Подметив на моих картинах преобладание голубой гаммы, она одобрила эту особенность, прибавив: «Как этот голубой цвет действует успокоительно! Я видела (она назвала какой-то город в Англии) образцовый дом для душевнобольных. Там, как и у Вас, во всем преобладал голубой цвет. Как это хорошо!»
Не знаю, осталась ли довольна Вел<икая> Княгиня таким «счастливым» сравнением обители милосердия с домом для умалишенных…

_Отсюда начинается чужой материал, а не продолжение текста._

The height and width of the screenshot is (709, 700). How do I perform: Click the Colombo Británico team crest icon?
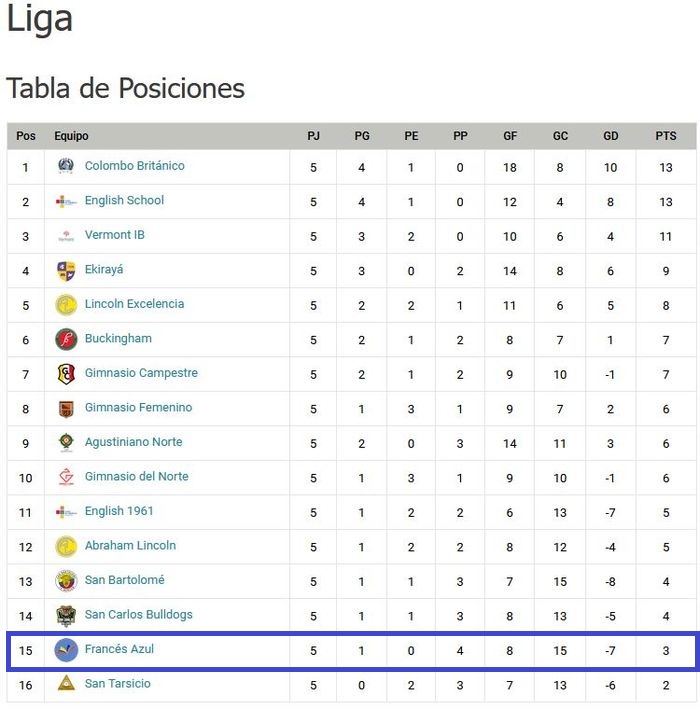click(x=66, y=166)
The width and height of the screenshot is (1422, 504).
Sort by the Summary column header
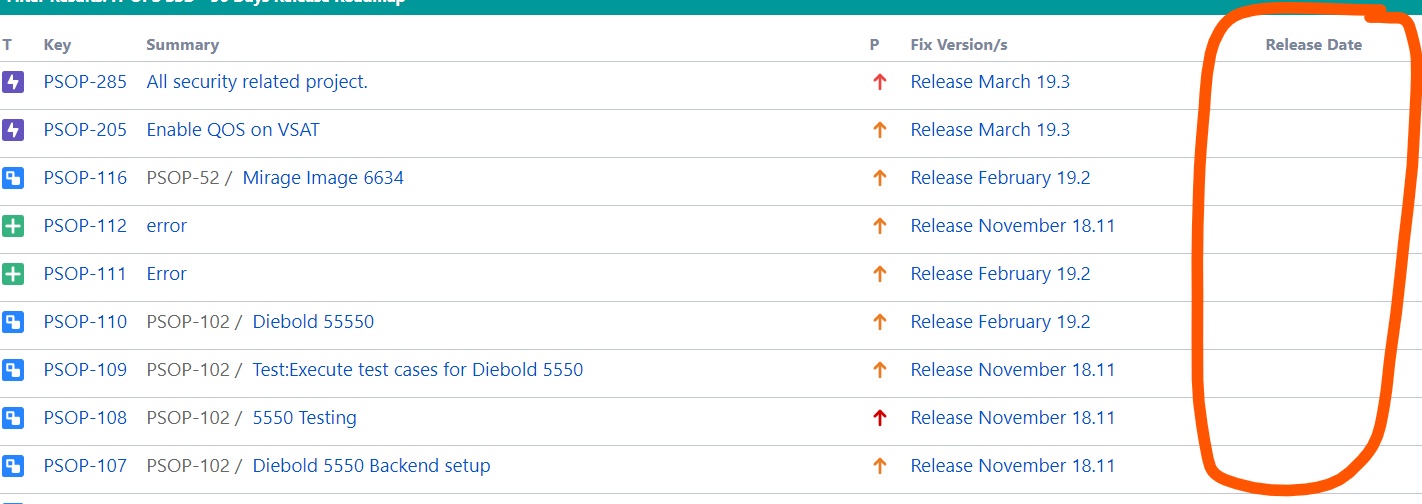click(182, 45)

Осталось расписать трапезную. «Путь ко Христу» был нарисован в угле. Перед тем как приступить вторично к краскам, я попросил о<тца> Митрофана отслужить молебен. На нем была и Великая Кн<ягиня>.
Молебен этот остался у меня в памяти. 0<тец> Митрофан служил его как-то вдохновенно. Молитвы, обращения его к Богу едва ли были в каком-либо требнике. Отец Митрофан, всегда со мной приветливый, верящий в мои художественные замыслы, любивший их осуществленными, был верным моим другом.
Наряду с Обителью, с ее жизнью, шла иная жизнь, на нее непохожая.
Помню, разнеслись среди нас — художников — слухи о небывалых успехах балета Дягилева за границей, в Лондоне. Слухи множились, росли, делались фантастическими. Сегодня мы узнаем, что Дягилев получил «лорда», завтра новый лорд, наш Сергей Павлович, вывез из Англии миллион рублей…
Вечно путешествующая моя Ольга возвратилась домой: веселая, здоровая, через Афины, Корфу, Константинополь — в Березку, где в тот год семья моя зажилась до поздней осени.
В Киеве в ту осень произошло событие. В театре, в присутствии Царской семьи, был убит Столыпин. Ушел человек большой воли. На фоне тогдашнего государственного безлюдья фигура убитого была последней значительной. Выстрел по Столыпину был метким выстрелом по старой Русской Государственности[408].